- 634 Okunma
- 0 Yorum
- 0 Beğeni
ŞAVŞET Mİ YAZDIZ? ARDAHAN ÖYKÜLERİ 273
FAYTON
O sahibinin sesi gramofonlarda çalınan şey
incecik melankolisiymiş yalnızlığının
intihar karası bir faytona binmiş geçerken ablam
caddelerinden ölümler aşkı pera’nın
Esrikmiş herhal bahçe bahçe çiçekleri olan ablam
çiçeksiz bir çiçekçi dükkanının önünde durmuş
tüllere sarılmış mor bir karadağ tabancasıyla
zakkum fotoğrafları varmış cezayir menekşeleri camekânda
Ben ki son üç gecedir intihar etmedim hiç, bilemem
intihar karası bir faytonun ağışı göğe atlarıyla birlikte
cezayir menekşelerini seçip satın alışından olabilir mi ablamın...
_ ECE AYHAN
On büyük Türk şiirinden biri, bu şiir.
Öyküye neden bu şiirle başladım. Bilmiyorum?
Bilmediğimden ve sebep bulmaya lüzum gerekçelendirmeye ise ihiyaç duymuyorum.

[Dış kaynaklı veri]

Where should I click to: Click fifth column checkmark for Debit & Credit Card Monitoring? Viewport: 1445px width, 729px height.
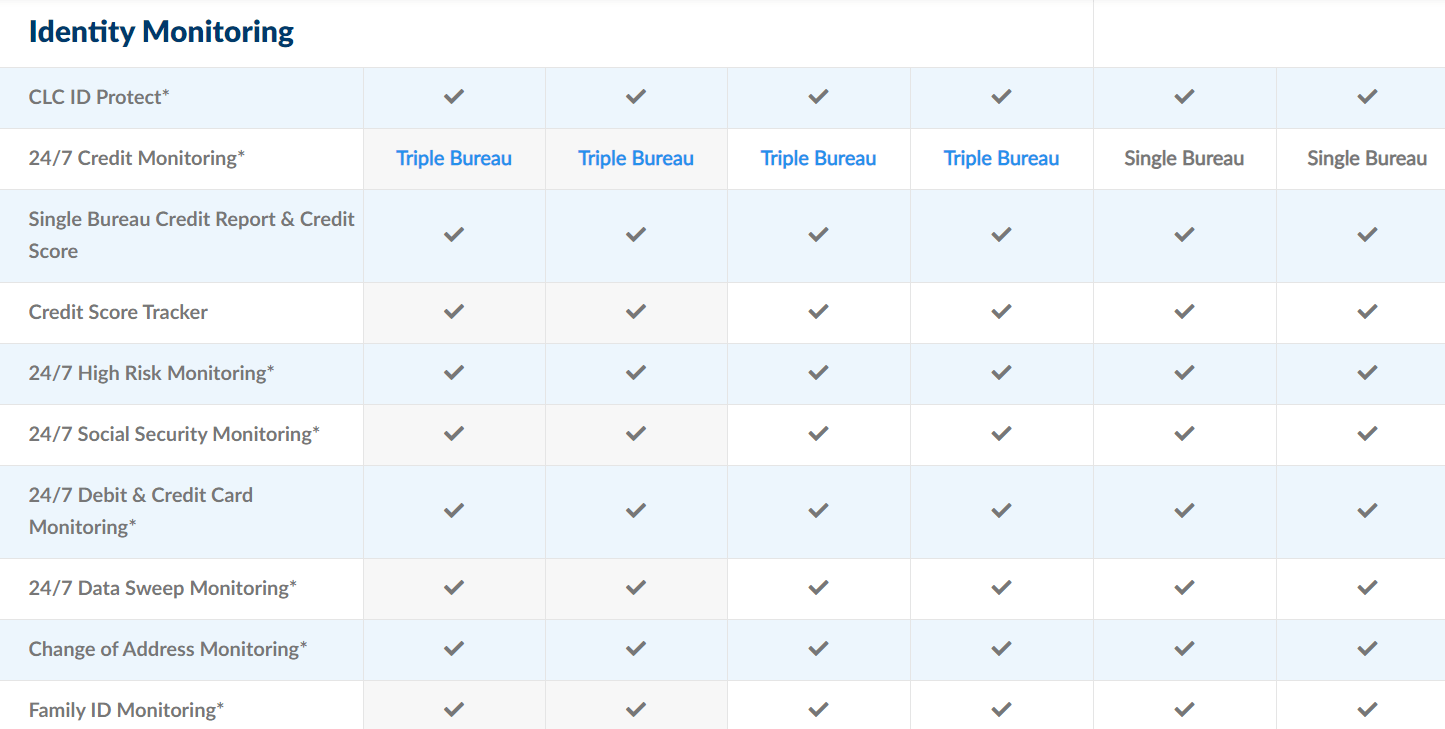1184,511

Aşağıda öyküsü derbeyan kılınan comuş boyun gedenin, okul hayatı niye tahsil ikamesine cek olmadı?
Zira o yirmi gün boyuna Ardahan haritası çalıştı. Komşularıyla, hüdütleriyle Ardahan haritası çizdi boyadı. DMO sabit kalemini Haydar dayının çalıştığı daireye giderek isteyerek tedarik etti.
Naçar hey ne naçar amma ki haritayı poğ etmişti. Öğretmen öyle dediydi.
- Oğlum ŞAVŞAT yazmamışın ŞAVŞET yazmışsın. Olmamış!..
Bu comuş boyun gede ağır bir biçemde kırıldı. Daha okula gitmedi.
ŞAVŞET’in yüzünden tahsili yarı kaldı...
Başlasın öykümüz!
On boyun comuş koşerduğ kotana, macgar lastik top havaya zıplıyan kimi zıp zıp zıplerdi.
Hodağ oğlan kotan koştu.
Hodağ horavel söyledi.
Bildiğimiz türküleri, kırpıp kırpıp horavel söyledi.
Orhan Veli’nin yıldızları kesip gemi yapıyorum hekiyesi kimi.
Nevzat Çeliğin saçlarına yıldız düşmüş anne... koparma anne... dizeleri.
Bahar döndü yaza, yaz döndü kışa...
Hodağ oldu delikanlı onbirinci boyun öküzü koştu kotana. Babası onla iftihar ederdü.
Bir boynu vardı ki akla zarar. Çamuşlarda boyun, öküzlerde boyun boyunduruku tarife ne lüzum? İnsanlarda, pehlivanda boyun. Hodağta boyun, gerdan pek rasgelinmiş değilsede hodağ eskisi bu delğanlı babayiğit bir çalıma sahipti. Yaratılış mucibince.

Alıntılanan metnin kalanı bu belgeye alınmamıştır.